▶ [WORK TO COMPLETE]: Would you return the data below exactly as it stands, with every picture left out?

▶ [DATA LISTING]:

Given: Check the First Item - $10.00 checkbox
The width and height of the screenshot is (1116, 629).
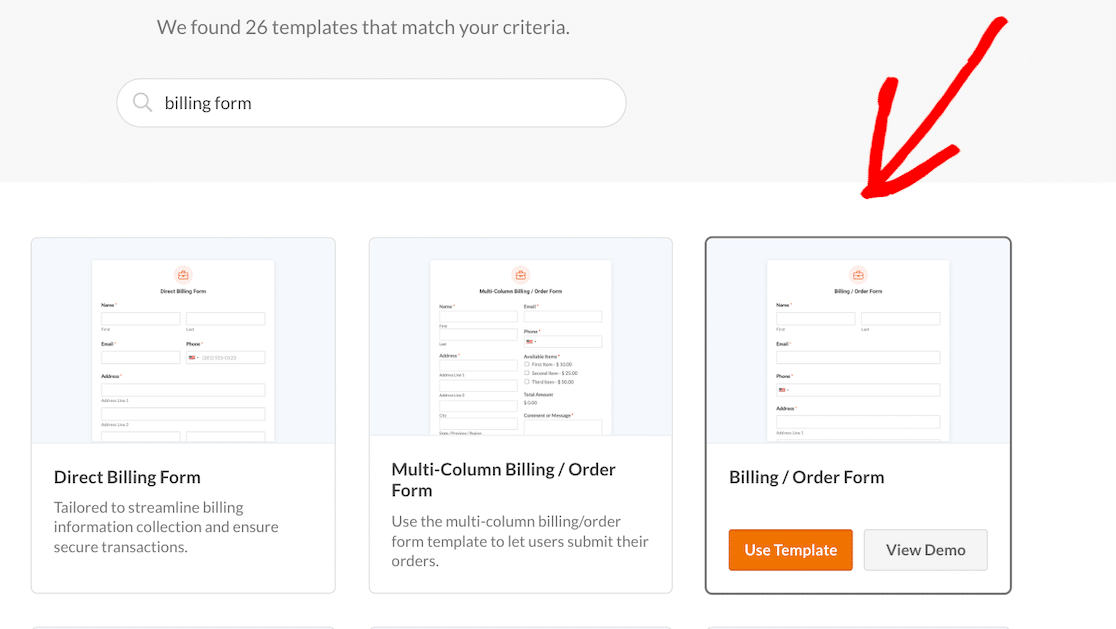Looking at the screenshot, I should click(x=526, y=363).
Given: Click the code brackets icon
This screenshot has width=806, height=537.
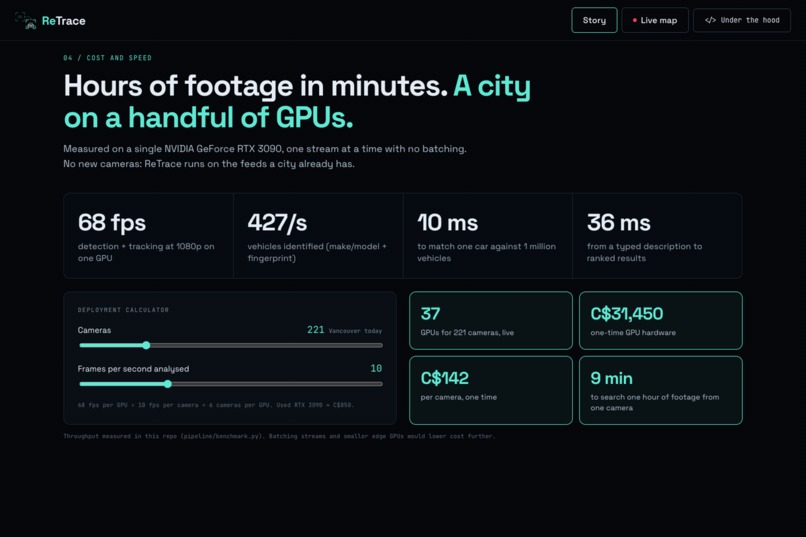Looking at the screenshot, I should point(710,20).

▶ [ANSWER TO THIS EXERCISE]:
Given: Check the First Item - $10.00 checkbox
The width and height of the screenshot is (1116, 629).
Looking at the screenshot, I should click(x=526, y=363).
Given: Click the code brackets icon
This screenshot has width=806, height=537.
Looking at the screenshot, I should point(710,20).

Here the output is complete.